For some of the simple problems, it’s a matter of recognising the script that’s running in the background in a moment of weakness when you’re going to backslide, and mentally talking it through. Telling yourself that this is just your old script and you’re not going to give in. In this way you’re forcibly rewriting your psychological programming. For many deep seated problems where you might have multiple reasons or an origin shrouded in the past, you’ll probably need to seek some outside help, be it a psychologist, counsellor or a trusted friend/advisor. You can’t expect to change a script that’s been running in your subconscious for 30 years on your own.
Be aware also of how you speak about yourself. Anytime you say the word “I”, you need to be especially careful of how you complete that sentence, because in this case you yourself are writing the script. When you self deprecate, when you put yourself down, you’re reinforcing bad scripts. Saying “I’m just a limo driver” or “hey, I’m not the smartest guy, but…” or anything along those lines is a really bad thing to do. Likewise when you say “I can’t”, you’re putting mental blocks into your subconscious. You’re programming your own psychology to work against you, which is why so many people lack confidence. They program it into themselves.

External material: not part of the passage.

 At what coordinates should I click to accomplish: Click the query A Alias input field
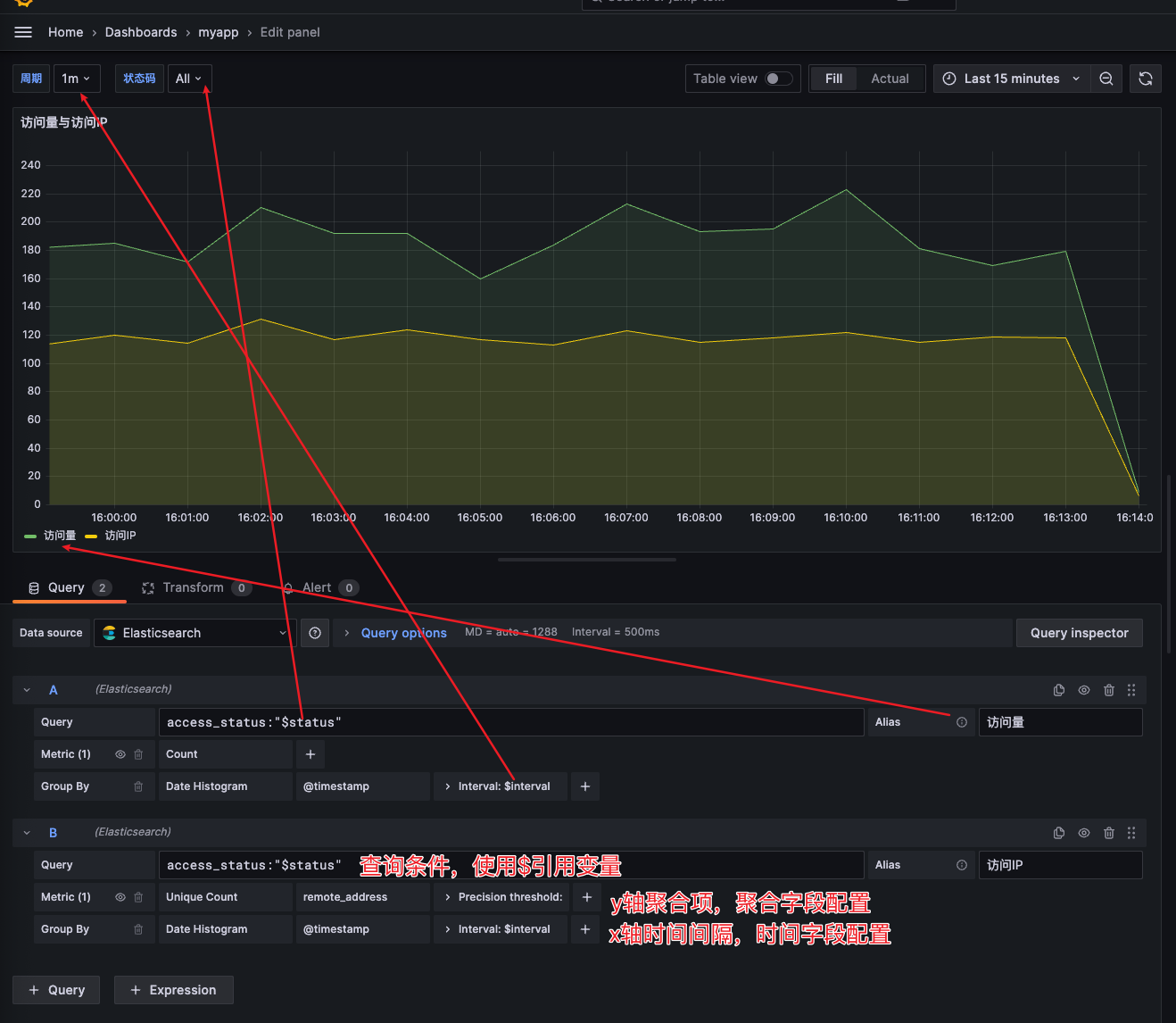1059,722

School is a great example of where a large group puts invisible scripts in place on all the members of the group. The kids that stand out are generally bullied or ridiculed, so everyone else’s brains register these events and by the time we reach adulthood, it’s programmed into us that standing out is something to be scared of. I did a talk recently at a high school for some year 10 students about their career, and one of the biggest points I stressed was to be a top performer. In the Q&A that followed, one of them asked me “so are you a top performer?” Without a second’s hesitation, I answered “yes, being a top performer is a baseline for people that work in my company”. They all looked stunned, but it wasn’t the stunned silence of “wow, this guy is really full of himself”, it was the stunned silence of “wow, can you actually say that? You mean you don’t have to say that you’re average when you aren’t?”
So you can see, these hidden psychological scripts come from every source imaginable, because your brain is always processing new stimuli. When you start to pick away at them, you realise that there is a reason that you do and think everything that you do. Think of the scripts holding you back from what you want as the invisible laser net guarding the vault in a heist movie. You can’t get through that net unless you can actually see it, so you spray compressed air to reveal all those laser beams. This post has hopefully been that compressed air on the invisible scripts holding you back from what you want in life, and you can now recognise them when they are running.
So if you want to make real changes to any part of your life in this new year, reverse the whole equation:
- Define the problem
2. Uncover the psychological scripts that are causing the problem
3. Create an action plan to remove the scripts and overwrite them with what you want
4. Resolve to see it through
What are the invisible scripts that you feel are holding you back?